**Work required:** Would you go through the records below and copy each line with the string "Select"?

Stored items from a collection
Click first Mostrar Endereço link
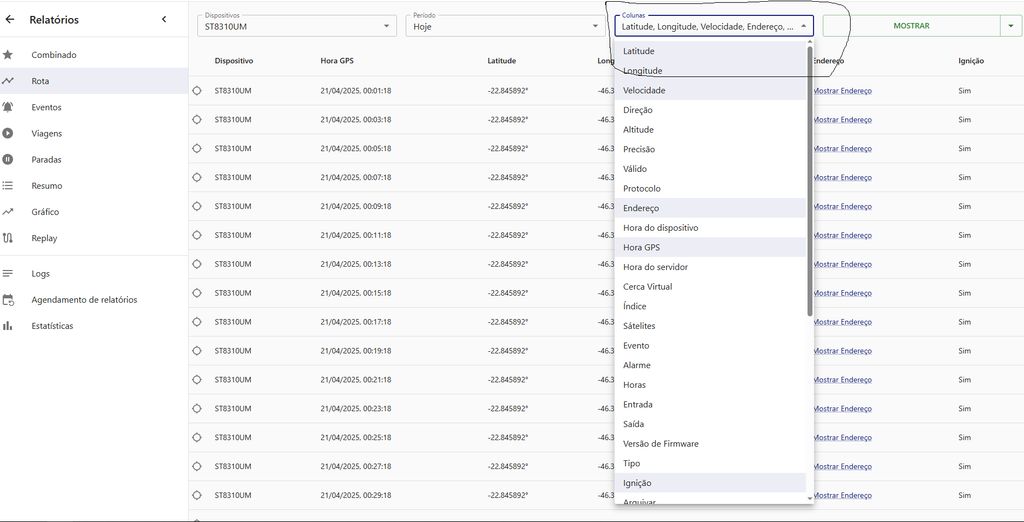The image size is (1024, 522). 842,91
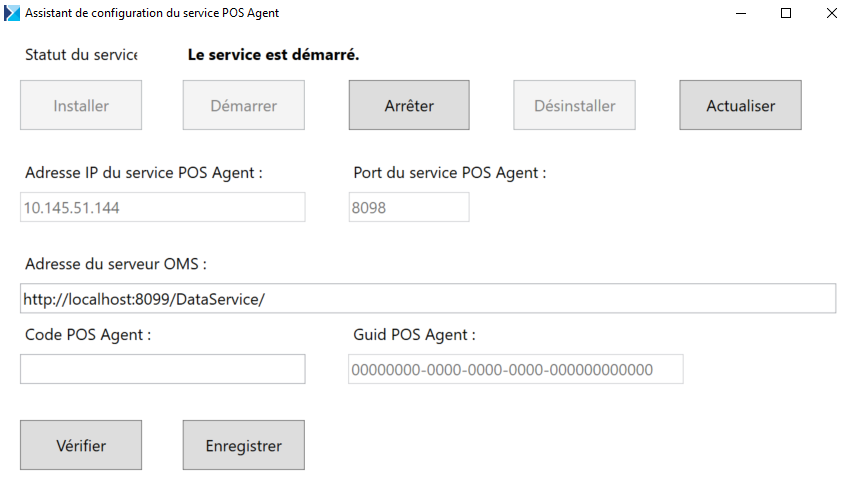Click the empty Code POS Agent field

[x=162, y=369]
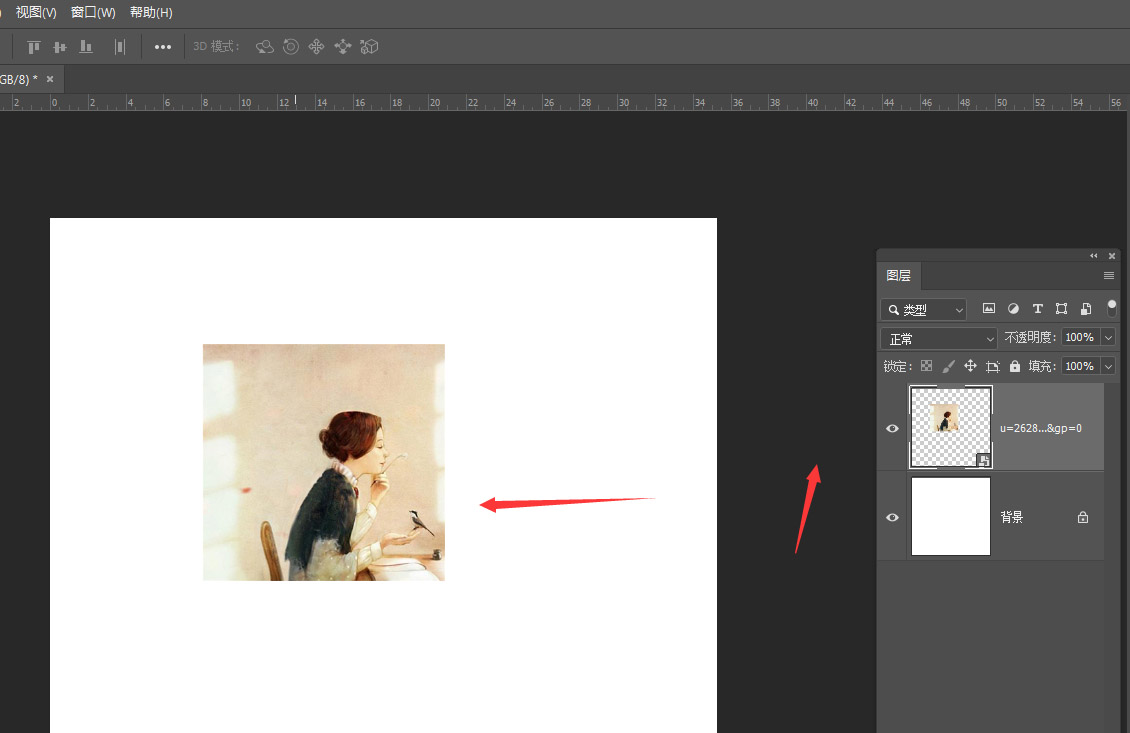Toggle the layer filtering switch off
Screen dimensions: 1130x733
point(1112,310)
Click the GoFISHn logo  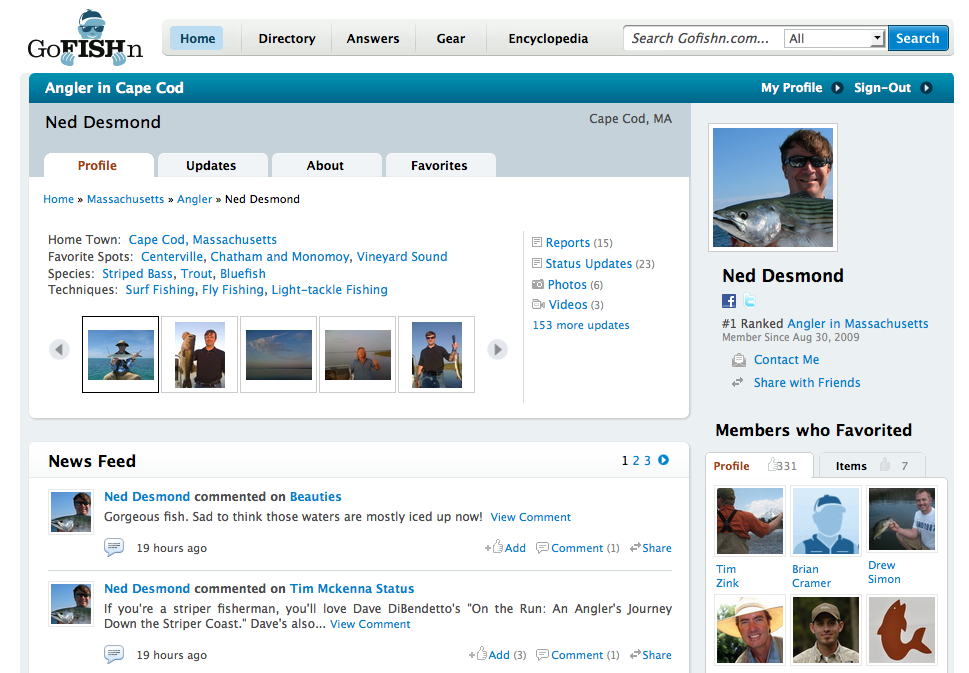pyautogui.click(x=85, y=37)
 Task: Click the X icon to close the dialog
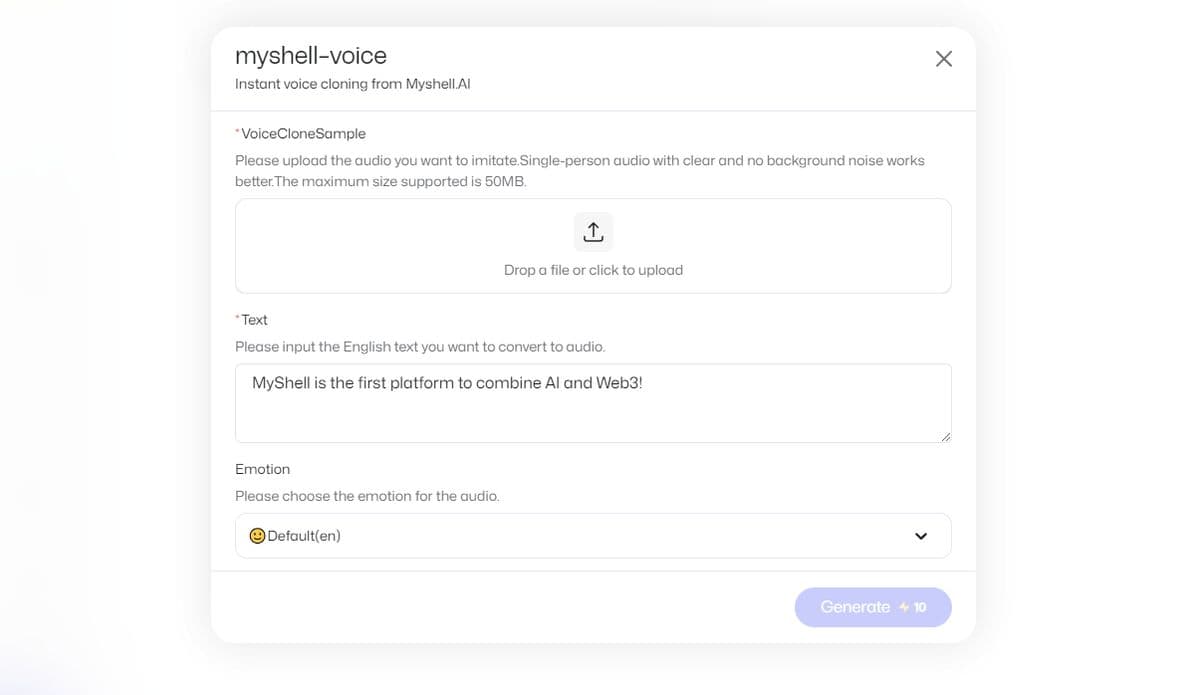click(943, 58)
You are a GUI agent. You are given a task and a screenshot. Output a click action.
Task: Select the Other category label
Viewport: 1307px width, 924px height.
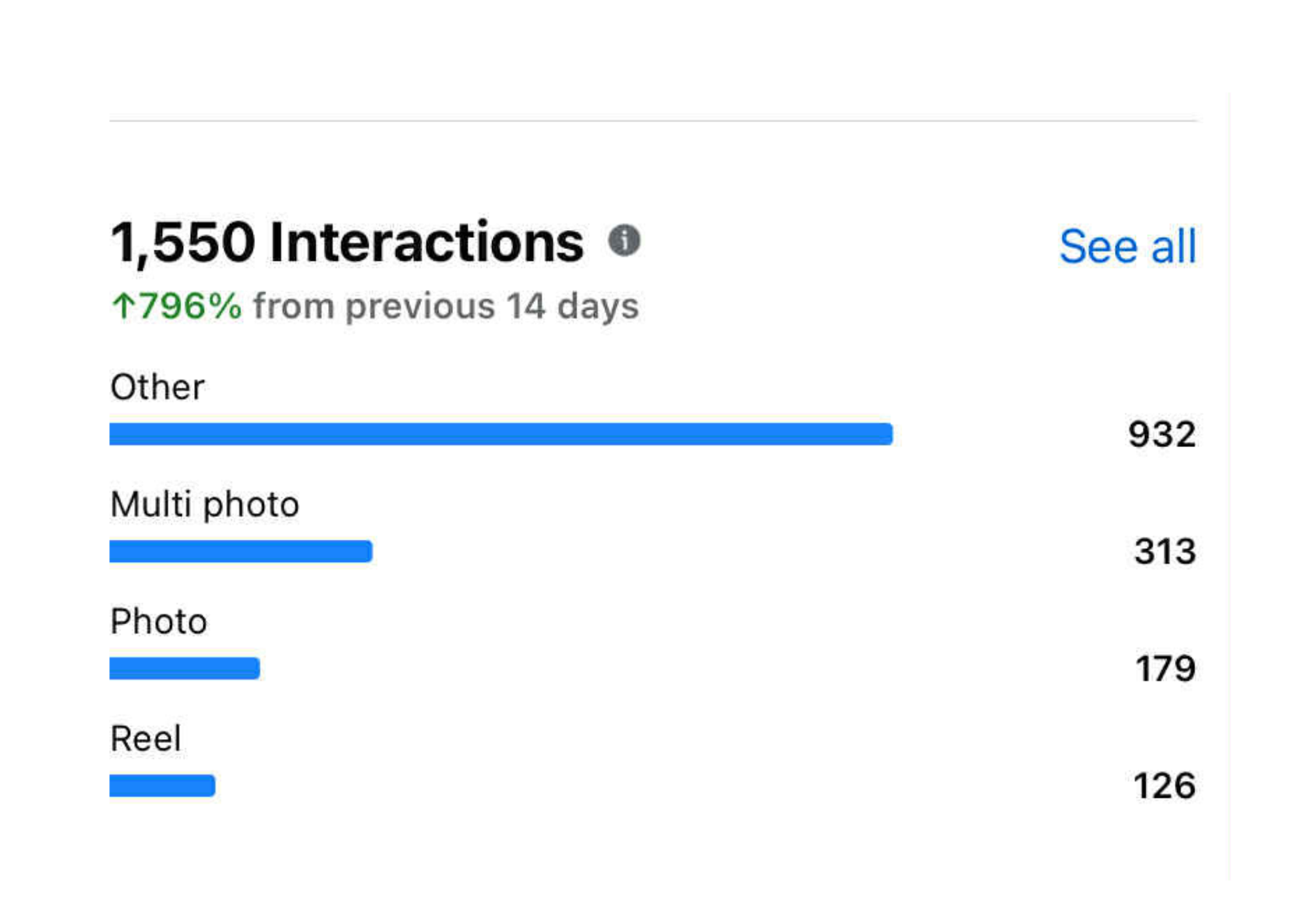click(157, 387)
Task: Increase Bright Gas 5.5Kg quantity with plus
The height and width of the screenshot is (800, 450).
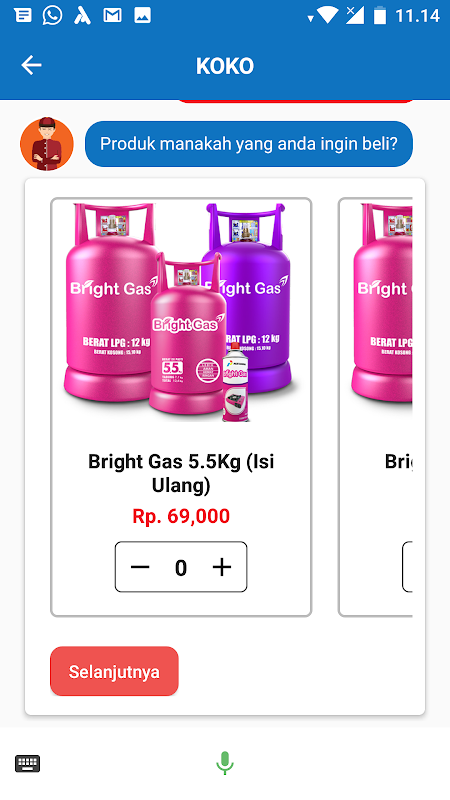Action: pyautogui.click(x=222, y=567)
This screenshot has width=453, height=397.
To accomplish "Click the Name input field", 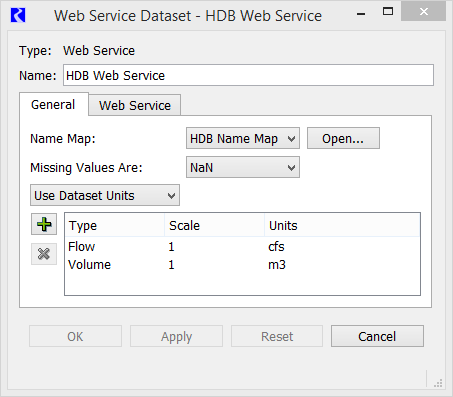I will (x=248, y=75).

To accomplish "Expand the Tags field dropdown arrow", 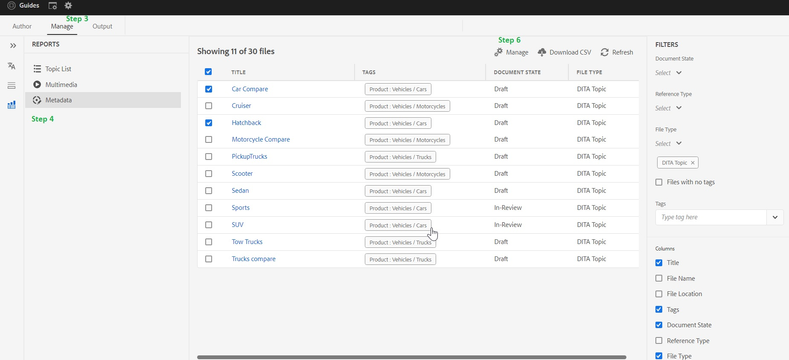I will [775, 218].
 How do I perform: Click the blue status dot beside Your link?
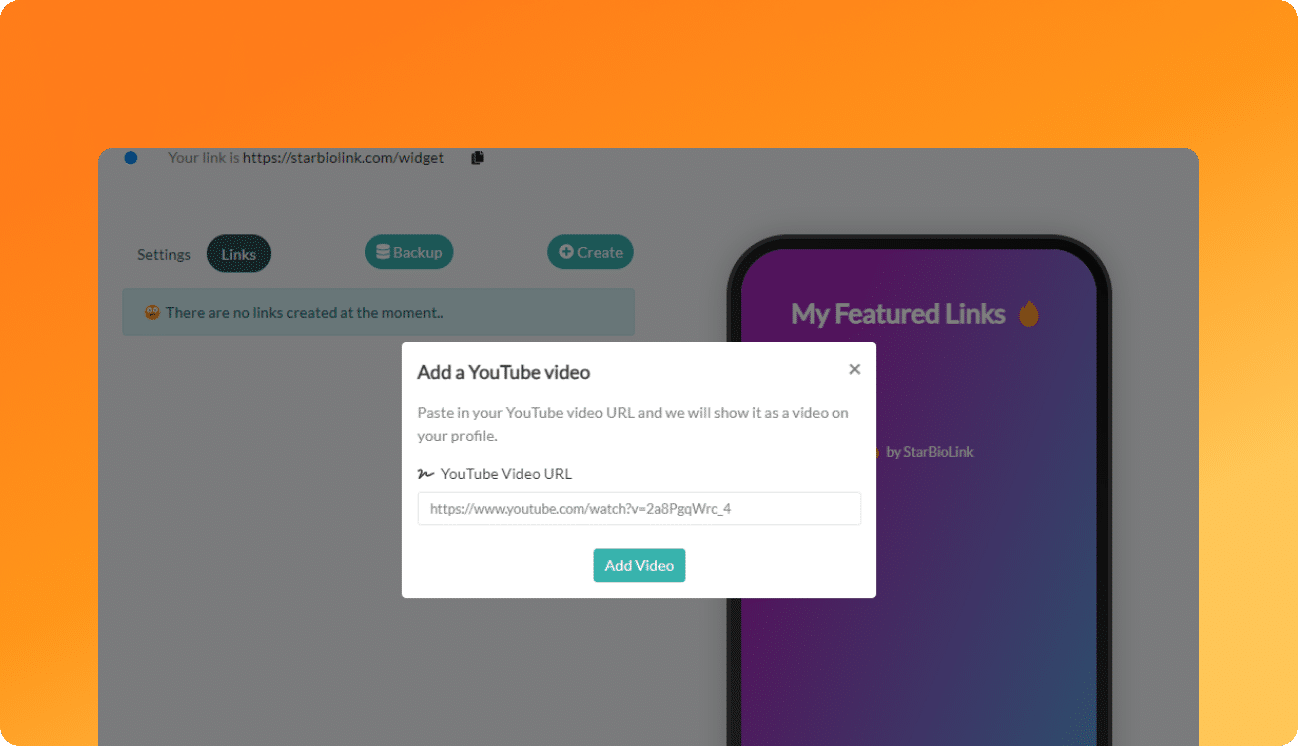coord(130,158)
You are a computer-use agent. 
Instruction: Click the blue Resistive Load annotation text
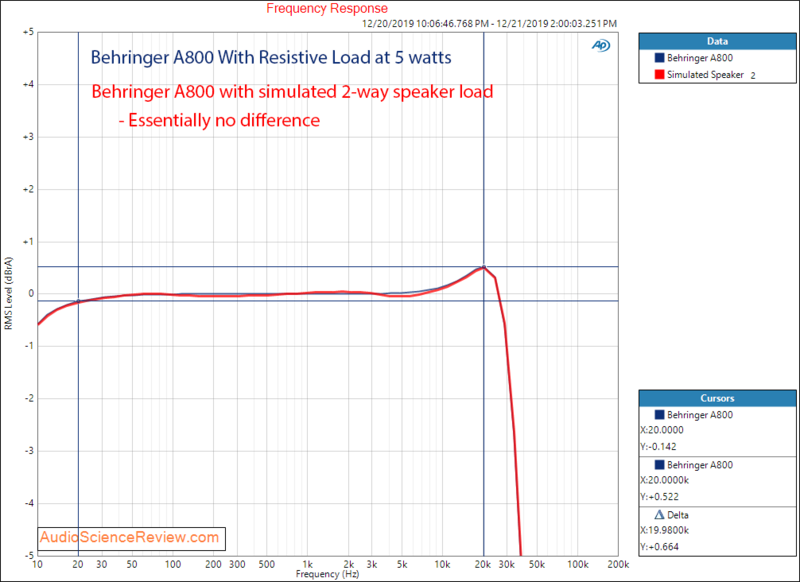271,58
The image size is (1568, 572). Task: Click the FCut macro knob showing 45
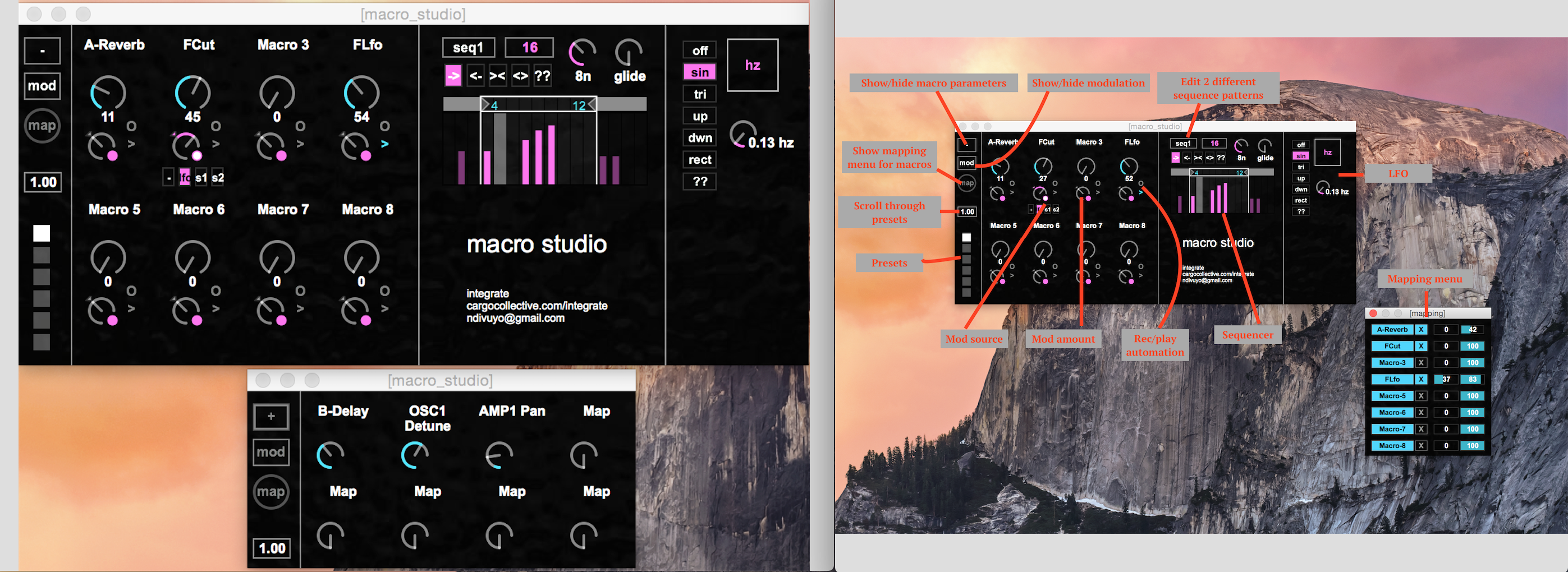(x=192, y=93)
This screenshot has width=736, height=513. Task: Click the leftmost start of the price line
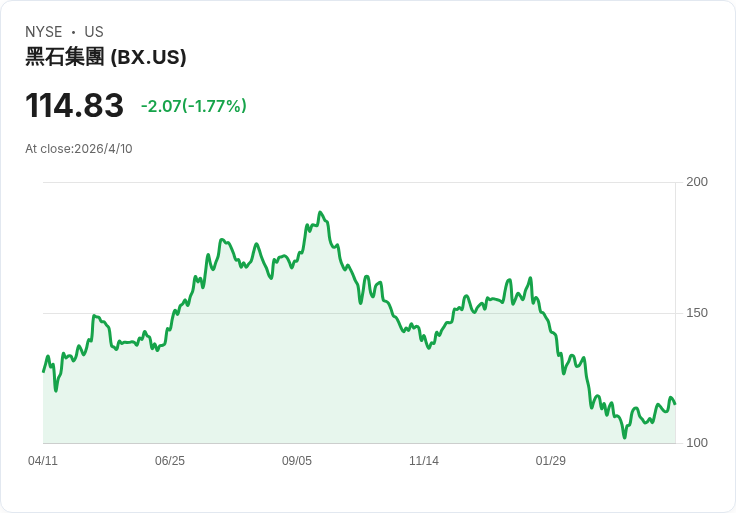(43, 372)
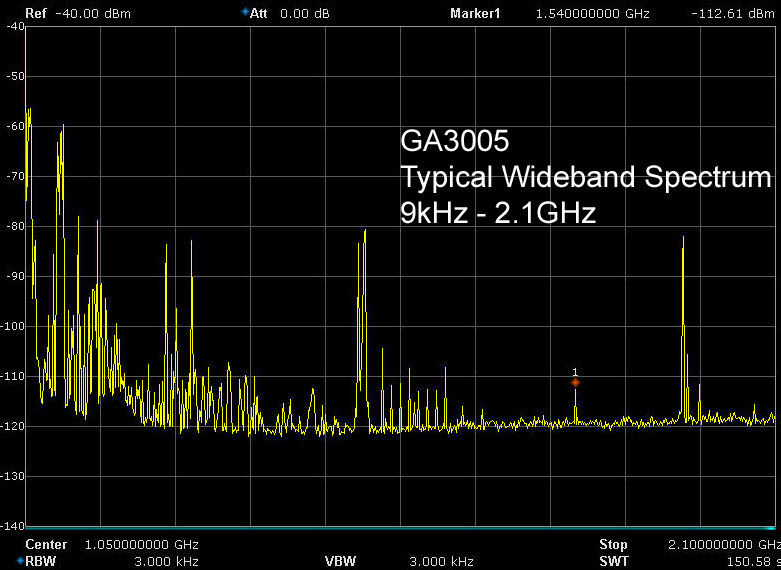Click the 9kHz - 2.1GHz annotation text
The height and width of the screenshot is (570, 781).
click(498, 213)
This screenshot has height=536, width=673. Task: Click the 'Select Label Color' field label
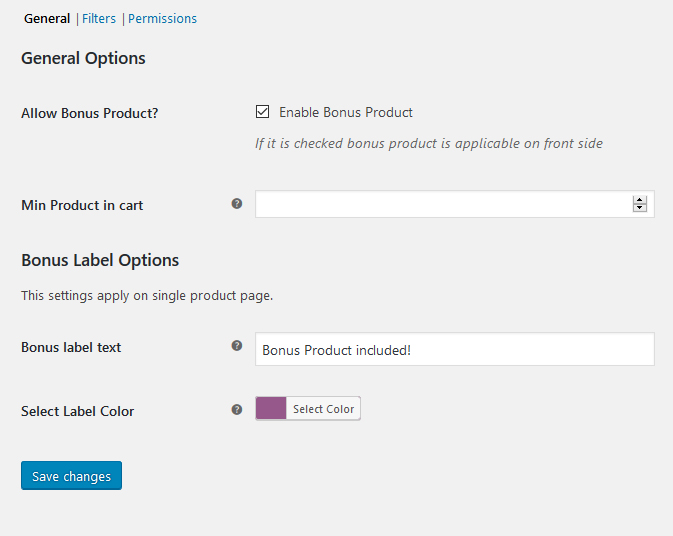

**Written answer:**
Task: Select the Other category label
This screenshot has height=536, width=673. Task: Click the 'Select Label Color' field label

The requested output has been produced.